Garber confirmed that the Canadian teams have got some assistance from the league on costs associated with having to move their home base.
"The league does provide financial support to our Canadian clubs. How much is something that I'll leave between us and our teams," he said.
Last season, Vancouver eventually shifted its base of operations to Portland while Montreal moved to Harrison, N.J., and Toronto landed in East Hartford, Conn.
Garber also gave a thumbs-up to Montreal's rebrand, saying "the people who like it are much quieter than the people who don't and I think that's just the nature of rebranding overall."
"It takes time for people to come to terms with and get comfortable with a rebranding. And we certainly have seen that in Major League Soccer. I've got a lot of faith in (Montreal owner) Joey Saputo, I've got a lot of faith in (president) Kevin Gilmore. They went about this for the right reasons."
"I like the rebrand. Our people were involved with Kevin on the creative (process) and I think in time people are going to really love it," he added.
On a broader topic, Garber said the league expects to lose close to US$1 billion this year — as he said it did last season.

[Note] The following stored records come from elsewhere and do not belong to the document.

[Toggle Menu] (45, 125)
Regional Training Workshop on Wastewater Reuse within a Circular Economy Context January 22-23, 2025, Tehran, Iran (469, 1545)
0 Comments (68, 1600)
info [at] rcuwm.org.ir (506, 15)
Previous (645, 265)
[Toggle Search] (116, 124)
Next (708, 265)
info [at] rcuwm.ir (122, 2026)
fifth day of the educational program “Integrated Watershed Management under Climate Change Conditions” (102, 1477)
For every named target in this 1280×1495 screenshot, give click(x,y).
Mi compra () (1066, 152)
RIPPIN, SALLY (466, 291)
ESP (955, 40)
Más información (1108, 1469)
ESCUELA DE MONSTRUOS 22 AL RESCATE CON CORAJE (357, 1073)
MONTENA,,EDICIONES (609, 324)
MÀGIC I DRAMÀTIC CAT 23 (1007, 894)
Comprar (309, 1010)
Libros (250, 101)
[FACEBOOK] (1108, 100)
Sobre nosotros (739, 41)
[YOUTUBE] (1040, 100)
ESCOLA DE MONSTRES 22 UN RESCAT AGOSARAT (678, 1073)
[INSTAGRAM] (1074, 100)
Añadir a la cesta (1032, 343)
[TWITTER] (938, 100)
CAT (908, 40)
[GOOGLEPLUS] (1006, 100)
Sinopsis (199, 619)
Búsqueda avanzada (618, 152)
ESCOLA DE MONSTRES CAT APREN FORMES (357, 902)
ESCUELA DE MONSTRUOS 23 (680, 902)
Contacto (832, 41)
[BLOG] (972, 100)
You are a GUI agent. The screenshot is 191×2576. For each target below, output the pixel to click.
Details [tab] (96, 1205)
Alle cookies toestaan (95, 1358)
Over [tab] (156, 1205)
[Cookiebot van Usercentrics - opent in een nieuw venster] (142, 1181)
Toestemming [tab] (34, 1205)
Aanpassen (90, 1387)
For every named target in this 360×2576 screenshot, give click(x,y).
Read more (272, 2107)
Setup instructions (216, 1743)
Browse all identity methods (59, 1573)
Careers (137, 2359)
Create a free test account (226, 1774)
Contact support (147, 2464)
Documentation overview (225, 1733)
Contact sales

"When you don't have fans for the majority of your season, it's just pure math," he said. "That being said, our owners have been very very focused over a long period of time to build the league. But their resources are not unlimited. We've got to drive revenue. We've got to think about new ways to approach our business."
A new collective bargaining agreement has helped, he acknowledged.
Asked abut player vaccination against COVID-19, Garber said the league has not made any decision about requiring players to have them.
"I will say I can't imagine a world where we would," said Garber, adding the vaccine should go to those who need it the most.
"I will say I'm encouraged that more and more vaccines are available," he said.
On other matters, Garber said teams will continue to travel via charter during the pandemic. And the league policy on national anthems remains — they will played when fans are in the stadium but not if they aren't.